I have many XML files as below where i would like to replace a string with a new string. I cannot seem to get the sed command to work on the xml files.

<form version="1.1" theme="dark">
  <label>Forcepoint DLP Dashboard - LongTerm</label>
  <description>Activity for those with Long-Term Exceptions</description>
  <fieldset submitButton="false" autoRun="false">
    <input type="time" token="TimeFrame" searchWhenChanged="true">
      <label>Timeframe</label>
      <default>
        <earliest>-48h@h</earliest>
        <latest>now</latest>
      </default>
    </input>
  </fieldset>
  <row>
    <panel>
      <html>
        <p>Macros In Use:</p>
        <p>`ForcepointApprovedUSB` = Known Approved USB Devices</p>
        <p>`ForcepointKnownCDDVD` = Known CD/DVD Drives</p>
        <p>`ForcepointKnownMultiFunction` = Known Multi-Function Devices</p>
      </html>
    </panel>
  </row>
  <row>
    <panel>
      <title>Exception Info</title>
      <table>
        <search>
          <query>index=restricted_security 
sourcetype=forcepoint 
| rex field=_raw "(.*act=(?&lt;Action&gt;.*?)\s.*)"

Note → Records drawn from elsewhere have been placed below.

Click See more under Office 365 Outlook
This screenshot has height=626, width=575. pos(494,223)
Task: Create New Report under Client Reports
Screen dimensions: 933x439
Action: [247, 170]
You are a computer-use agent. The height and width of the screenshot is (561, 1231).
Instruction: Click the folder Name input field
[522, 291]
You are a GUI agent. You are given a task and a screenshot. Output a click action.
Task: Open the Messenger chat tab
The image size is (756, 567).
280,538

| rex field=_raw "(.*duser=(?&lt;Device&gt;.*?)(:\s\d|;|\sfname=).*)"
| rex field=_raw "(.*duser=.*?;\s(?&lt;Serial&gt;.*?)\sfname=)"

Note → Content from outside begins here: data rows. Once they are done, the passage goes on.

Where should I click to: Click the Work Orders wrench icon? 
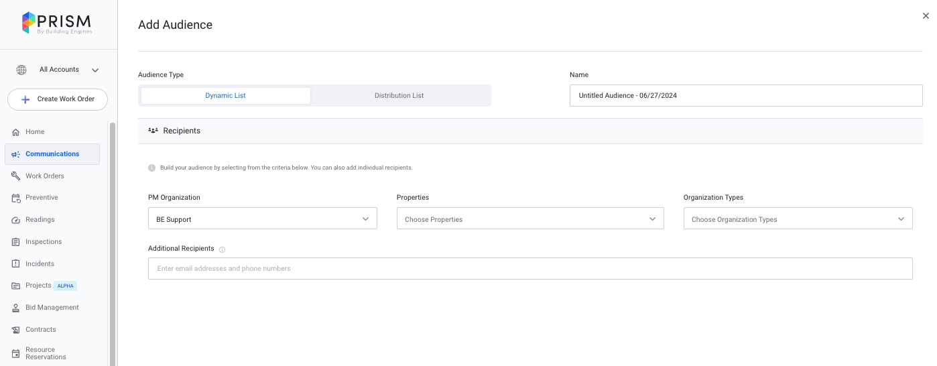(x=16, y=176)
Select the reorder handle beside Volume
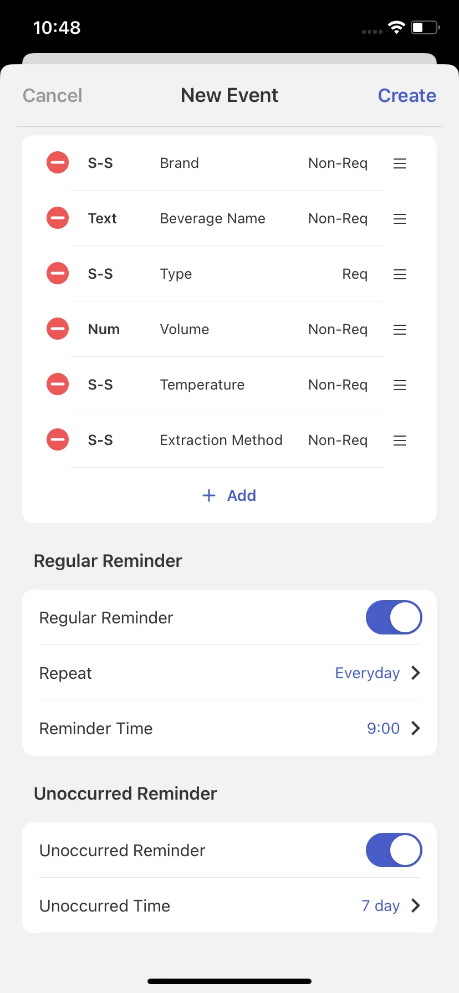This screenshot has height=993, width=459. pyautogui.click(x=400, y=330)
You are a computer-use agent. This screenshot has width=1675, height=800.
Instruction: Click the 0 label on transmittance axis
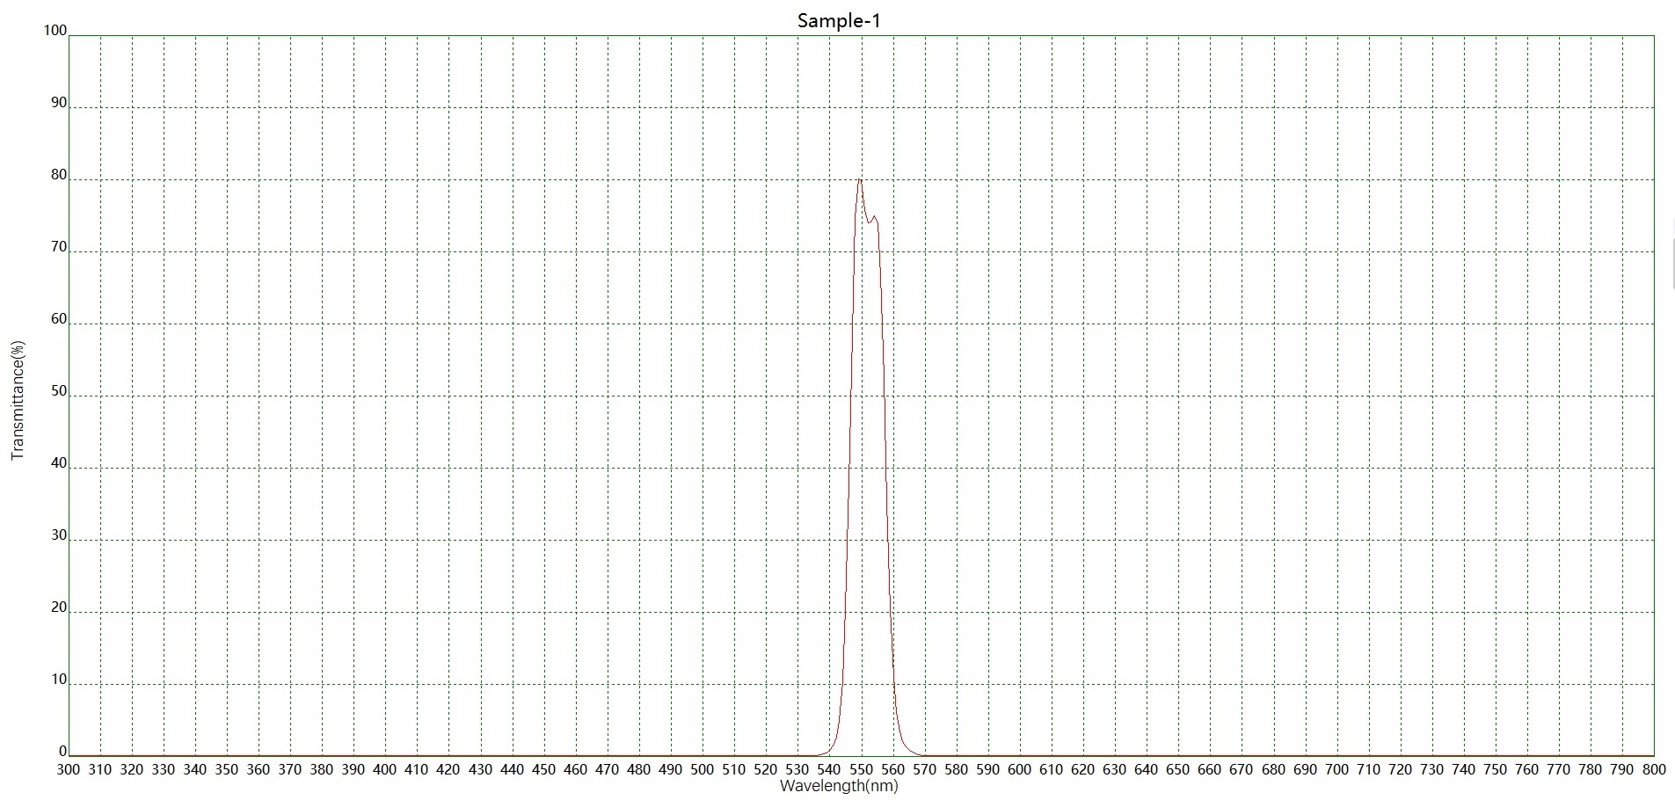tap(62, 752)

| rex field=_raw "(.*fname=(?&lt;Filename&gt;.*?)\smsg=.*)"
| rex field=_raw "(.*fname=.:\\\(?&lt;RawFilename&gt;.*)(?:\s-\s.*)\smsg=.*)"
| rex field=_raw "(.*suser=(?&lt;Name&gt;.*)\scat=.*)"
| rex field=_raw "(.*loginName=.*\\\\(?&lt;Username&gt;.*)\ssourceIp=.*)"
| rex field=_raw "(.*sourceIp=(?&lt;IP&gt;.*)\sseverityType=.*)"
| rex field=_raw "(.*sourceHost=(?&lt;Source&gt;.*)\sproductVersion=.*)"
| rex field=_raw "(.*sourceServiceName=(?&lt;AlertType&gt;.*)\sanalyzedBy=.*)"
| eval Username=lower(Username)
| eval Action=if(isnull(Action),"-",Action)
| eval Serial=if(isnull(Serial),"-",Serial)
| eval EnumDeviceType=case(
    (`ForcepointApprovedUSB`),"ApprovedUSB",
    (`ForcepointKnownCDDVD`),"CDDVD",
    (`ForcepointKnownMultiFunction`),"MultiFunction",
    AlertType="Endpoint Applications" AND Device="Bluetooth","Bluetooth",
    AlertType="Endpoint Removable Media" AND Device="Windows Portable Device (WPD)","WPD",
    AlertType="Endpoint Removable Media" AND 
        Device!="Windows Portable Device (WPD)" AND NOT 
        (`ForcepointApprovedUSB`) AND NOT 
        (`ForcepointKnownCDDVD`) AND NOT 
        (`ForcepointKnownMultiFunction`),"UnApprovedUSB")
| join type=inner Username
[
    search
    index=restricted_security
    sourcetype=dlp_lt
    | rename UserID as Username
    | eval Check = "Yes"
    | fields Username,Check,Justification,Type,ExpireDate
]
| where isnotnull(EnumDeviceType) AND Check="Yes"
| eval Time=strftime(_time, "%B %d, %Y %H:%M %Z")
| dedup Username
| table Time Username Name Justification Type ExpireDate
| sort Name</query>
          <earliest>$TimeFrame.earliest$</earliest>
          <latest>$TimeFrame.latest$</latest>
        </search>
        <option name="drilldown">none</option>
        <option name="refresh.display">progressbar</option>
      </table>
    </panel>
  </row>
  <row>
    <panel>
      <title>Transfers By Those With Long-Term Exceptions</title>
      <table>
        <search>
          <query>index=restricted_security 
sourcetype=forcepoint 
| rex field=_raw "(.*act=(?&lt;Action&gt;.*?)\s.*)"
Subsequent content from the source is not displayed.